CUDA Occupancy Calculator accuracy?

I ran the occupancy calculator for 2 version of my code. One version uses 15 registers and the other uses 11 registers. In both cases, I use a block size of 128 threads. The 15 register version basically stored more locals in registers (e.g. calculations like 2*x which is used in array indexing and other common expressions is precalculated calculated and stored in a register). Both cases uses 48 words(?) of shared memory according to the cubin output.

According to the spreadsheet, the fact I used 4 more registers should have dropped my GPU occupancy from around 80% to 67%.

But running the CUDA profiler reports that the 11 register version runs a fair bit slower (2100 microseconds) compared to the 15 register version (1700 microseconds).

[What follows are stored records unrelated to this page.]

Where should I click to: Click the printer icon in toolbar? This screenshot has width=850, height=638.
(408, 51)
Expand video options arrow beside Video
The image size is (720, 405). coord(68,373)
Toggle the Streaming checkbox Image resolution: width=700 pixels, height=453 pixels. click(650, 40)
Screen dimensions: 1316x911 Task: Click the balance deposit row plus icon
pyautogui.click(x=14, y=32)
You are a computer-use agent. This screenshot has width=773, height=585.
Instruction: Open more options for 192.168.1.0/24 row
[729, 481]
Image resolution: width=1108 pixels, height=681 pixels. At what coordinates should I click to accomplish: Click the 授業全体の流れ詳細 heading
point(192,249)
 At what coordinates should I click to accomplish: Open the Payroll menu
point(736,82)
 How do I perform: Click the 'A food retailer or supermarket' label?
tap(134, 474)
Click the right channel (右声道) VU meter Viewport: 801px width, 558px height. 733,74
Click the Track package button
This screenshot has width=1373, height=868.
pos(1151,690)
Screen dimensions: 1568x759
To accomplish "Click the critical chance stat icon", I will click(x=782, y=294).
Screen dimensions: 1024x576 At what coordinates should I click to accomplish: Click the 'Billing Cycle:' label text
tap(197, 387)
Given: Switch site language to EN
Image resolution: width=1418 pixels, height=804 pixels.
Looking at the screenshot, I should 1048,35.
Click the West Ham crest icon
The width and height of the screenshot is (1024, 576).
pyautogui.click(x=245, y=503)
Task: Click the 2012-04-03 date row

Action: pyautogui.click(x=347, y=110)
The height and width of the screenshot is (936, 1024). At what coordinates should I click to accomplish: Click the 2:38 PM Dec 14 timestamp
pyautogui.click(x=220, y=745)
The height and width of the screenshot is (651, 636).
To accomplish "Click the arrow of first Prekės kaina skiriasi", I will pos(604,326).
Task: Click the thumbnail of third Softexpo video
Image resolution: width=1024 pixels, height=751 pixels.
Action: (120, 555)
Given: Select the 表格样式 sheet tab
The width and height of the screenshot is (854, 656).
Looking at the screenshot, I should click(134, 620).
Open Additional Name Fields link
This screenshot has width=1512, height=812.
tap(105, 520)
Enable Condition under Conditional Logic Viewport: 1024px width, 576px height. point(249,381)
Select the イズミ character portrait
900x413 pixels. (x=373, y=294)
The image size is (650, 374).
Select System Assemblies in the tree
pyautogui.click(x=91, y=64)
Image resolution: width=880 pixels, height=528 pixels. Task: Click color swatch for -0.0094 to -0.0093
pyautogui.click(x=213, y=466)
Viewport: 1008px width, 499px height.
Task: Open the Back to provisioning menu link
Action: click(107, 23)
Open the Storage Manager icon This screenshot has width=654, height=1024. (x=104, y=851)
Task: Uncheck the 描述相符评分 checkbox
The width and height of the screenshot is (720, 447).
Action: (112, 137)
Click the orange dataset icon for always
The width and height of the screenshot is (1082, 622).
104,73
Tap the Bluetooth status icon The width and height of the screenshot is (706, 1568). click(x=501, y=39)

I am happy to see my effort at optimization has paid off (400 microseconds better) but it doesn’t seem to match what the occupancy calculatorpredicts. Has anyone come across a reasonable explanation?

BTW, should the nvcc compiler be doing common expression optimization when I am using -O3 rather than me doing it by hand?


Higher occupancy doesn’t gaurantee better performance…

You can have a poor-performing algorithm that has 100% occupancy, and another very very smart one that uses a lot of registers but eliminates redundant calculations, and have it end up running at 33% occupancy but run twice as fast. Same goes for arithmetic intensity. I have two very different versions of one of my kernels, one hits 268 GFLOPS and was the fastest version I’d been able to make myself. Mark Harris gave me some suggestions and a modification to my code that dropped the arithmetic rate down to 200 GFLOPS, but his version runs up to 7% faster than mine did. :-)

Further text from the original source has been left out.